Solid phase synthesis of Argireline Acetate with difficult amino acid series Arg-Arg and its reaction kinetics

In order to obtain a best synthetic route of Argireline Acetate and the guidance of its industrial production, this paper focuses on the condensation reaction between sterically hindered amino acid Fmoc-Arg (Pbf)-OH and NH₂-Arg(Pbf)-Rink Amide-AM with self-designed reactor, and its kinetic experiments were carried out at the same time. In self-designed reactor, the four functions of filtration, stir, temperature control and bubbling were combined. By optimizing the reaction conditions in the condensation process, a best synthetic route of Argireline Acetate was established, and its optimum reaction conditions were found as follows: the molar ratio of amino acid to resin 3:1, reaction time 2.5 h, temperature 40°C, NMP/DCM (2:1, V/V) as the solvent and HBTU/HOBt/DIEA as coupling reagents.
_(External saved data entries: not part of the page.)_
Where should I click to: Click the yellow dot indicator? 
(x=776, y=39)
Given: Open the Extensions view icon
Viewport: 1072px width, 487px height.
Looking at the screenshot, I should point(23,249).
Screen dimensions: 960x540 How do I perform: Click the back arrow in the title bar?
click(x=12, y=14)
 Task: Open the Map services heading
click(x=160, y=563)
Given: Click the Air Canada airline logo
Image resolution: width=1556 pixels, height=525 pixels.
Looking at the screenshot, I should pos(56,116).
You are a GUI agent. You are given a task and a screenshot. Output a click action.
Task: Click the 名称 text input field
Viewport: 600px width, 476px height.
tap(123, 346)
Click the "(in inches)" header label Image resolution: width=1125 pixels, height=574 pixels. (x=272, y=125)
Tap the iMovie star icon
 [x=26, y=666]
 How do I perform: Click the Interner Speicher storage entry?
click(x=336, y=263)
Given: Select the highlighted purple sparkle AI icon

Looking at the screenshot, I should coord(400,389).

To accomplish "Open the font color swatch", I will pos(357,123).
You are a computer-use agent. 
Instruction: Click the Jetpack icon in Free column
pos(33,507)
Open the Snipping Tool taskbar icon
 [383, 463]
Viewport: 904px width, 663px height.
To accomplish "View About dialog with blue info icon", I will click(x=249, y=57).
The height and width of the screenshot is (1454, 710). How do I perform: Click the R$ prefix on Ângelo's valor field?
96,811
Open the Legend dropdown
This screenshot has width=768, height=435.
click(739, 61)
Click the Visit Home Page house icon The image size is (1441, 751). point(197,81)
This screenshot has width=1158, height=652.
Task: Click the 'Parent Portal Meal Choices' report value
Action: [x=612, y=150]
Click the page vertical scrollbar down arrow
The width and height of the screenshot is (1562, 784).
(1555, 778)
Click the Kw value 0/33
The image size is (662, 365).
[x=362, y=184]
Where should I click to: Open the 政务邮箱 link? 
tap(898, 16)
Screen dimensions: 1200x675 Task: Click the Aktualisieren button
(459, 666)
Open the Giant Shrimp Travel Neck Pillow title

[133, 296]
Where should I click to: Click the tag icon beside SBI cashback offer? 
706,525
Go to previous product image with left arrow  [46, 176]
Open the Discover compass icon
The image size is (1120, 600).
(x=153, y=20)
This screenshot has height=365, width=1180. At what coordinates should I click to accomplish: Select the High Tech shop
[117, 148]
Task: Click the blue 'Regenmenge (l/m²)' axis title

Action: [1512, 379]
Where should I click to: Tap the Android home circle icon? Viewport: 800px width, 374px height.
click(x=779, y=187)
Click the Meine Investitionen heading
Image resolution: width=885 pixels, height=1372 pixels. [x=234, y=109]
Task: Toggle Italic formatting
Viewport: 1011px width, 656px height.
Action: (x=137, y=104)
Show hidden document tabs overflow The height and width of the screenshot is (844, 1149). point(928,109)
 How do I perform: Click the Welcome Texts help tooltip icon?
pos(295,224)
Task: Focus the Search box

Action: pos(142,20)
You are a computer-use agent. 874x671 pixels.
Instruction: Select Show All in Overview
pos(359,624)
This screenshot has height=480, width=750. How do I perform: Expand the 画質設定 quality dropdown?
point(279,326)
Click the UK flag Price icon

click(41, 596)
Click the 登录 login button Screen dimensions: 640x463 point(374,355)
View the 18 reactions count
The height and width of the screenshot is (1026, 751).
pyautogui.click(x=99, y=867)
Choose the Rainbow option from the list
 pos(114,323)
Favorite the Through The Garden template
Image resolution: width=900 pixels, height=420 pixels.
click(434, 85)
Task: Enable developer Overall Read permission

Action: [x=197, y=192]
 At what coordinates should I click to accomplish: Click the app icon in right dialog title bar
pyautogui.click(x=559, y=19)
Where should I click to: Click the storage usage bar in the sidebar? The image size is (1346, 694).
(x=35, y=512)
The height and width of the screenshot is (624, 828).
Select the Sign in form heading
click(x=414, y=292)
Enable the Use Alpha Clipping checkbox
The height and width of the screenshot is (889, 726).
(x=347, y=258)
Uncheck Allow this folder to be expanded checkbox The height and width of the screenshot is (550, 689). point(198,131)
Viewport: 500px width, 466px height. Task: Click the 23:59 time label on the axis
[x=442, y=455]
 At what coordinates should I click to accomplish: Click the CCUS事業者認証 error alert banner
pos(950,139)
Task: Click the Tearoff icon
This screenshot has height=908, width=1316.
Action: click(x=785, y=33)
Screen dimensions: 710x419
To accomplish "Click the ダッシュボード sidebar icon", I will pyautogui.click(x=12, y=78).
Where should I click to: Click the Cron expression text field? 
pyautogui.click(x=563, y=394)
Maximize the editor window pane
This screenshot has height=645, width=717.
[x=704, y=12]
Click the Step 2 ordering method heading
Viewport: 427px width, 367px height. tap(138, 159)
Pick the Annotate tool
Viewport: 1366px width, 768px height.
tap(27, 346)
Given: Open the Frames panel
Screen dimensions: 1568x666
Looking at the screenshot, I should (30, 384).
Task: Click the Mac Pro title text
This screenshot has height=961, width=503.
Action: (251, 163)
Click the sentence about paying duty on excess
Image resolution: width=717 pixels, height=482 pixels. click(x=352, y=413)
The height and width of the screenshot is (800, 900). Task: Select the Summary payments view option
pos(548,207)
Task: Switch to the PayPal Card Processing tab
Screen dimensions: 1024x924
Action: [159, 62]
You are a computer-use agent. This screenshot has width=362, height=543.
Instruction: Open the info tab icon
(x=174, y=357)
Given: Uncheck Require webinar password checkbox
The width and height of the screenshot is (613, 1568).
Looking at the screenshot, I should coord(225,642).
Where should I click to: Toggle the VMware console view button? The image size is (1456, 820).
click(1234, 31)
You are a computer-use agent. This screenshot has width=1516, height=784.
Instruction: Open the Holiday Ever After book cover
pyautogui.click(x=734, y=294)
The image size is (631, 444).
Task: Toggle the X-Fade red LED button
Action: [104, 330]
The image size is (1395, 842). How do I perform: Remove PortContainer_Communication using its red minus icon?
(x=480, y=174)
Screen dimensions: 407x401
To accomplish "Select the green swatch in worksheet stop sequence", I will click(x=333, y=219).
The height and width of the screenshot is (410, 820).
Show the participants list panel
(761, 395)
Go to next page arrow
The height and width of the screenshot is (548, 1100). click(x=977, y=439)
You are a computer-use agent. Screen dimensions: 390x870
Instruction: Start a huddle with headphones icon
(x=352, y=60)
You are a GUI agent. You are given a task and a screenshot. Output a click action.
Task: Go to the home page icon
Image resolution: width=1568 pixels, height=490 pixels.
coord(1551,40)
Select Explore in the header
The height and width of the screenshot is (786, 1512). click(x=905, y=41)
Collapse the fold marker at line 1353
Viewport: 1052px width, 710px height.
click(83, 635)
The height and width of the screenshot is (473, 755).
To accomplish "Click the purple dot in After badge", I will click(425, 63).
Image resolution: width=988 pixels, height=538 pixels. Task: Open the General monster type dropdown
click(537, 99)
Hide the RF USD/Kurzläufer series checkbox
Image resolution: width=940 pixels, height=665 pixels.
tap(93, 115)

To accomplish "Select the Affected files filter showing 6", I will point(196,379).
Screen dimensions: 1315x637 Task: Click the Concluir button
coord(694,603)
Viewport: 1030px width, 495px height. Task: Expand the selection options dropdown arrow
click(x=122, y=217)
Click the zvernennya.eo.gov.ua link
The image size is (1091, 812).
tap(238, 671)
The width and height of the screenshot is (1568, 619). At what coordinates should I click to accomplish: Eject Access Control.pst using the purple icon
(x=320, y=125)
Under above conditions, the highest yield of Argireline Acetate is 90.2%, and its purity is 83.5% by RP-HPLC analysis. The macroscopic kinetics of condensation reaction of Fmoc-Arg-(Pbf)-OH and NH₂-Arg(Pbf)-Rink Amide-AM resin were studied by using the differential method. The effect of reaction temperature on reaction rate was determined, and the macroscopic kinetic parameters of condensation reaction under activated ester method were obtained. The results show that the reaction order is 1.67 and the activation energy is 37.4 kJ·mol^-1.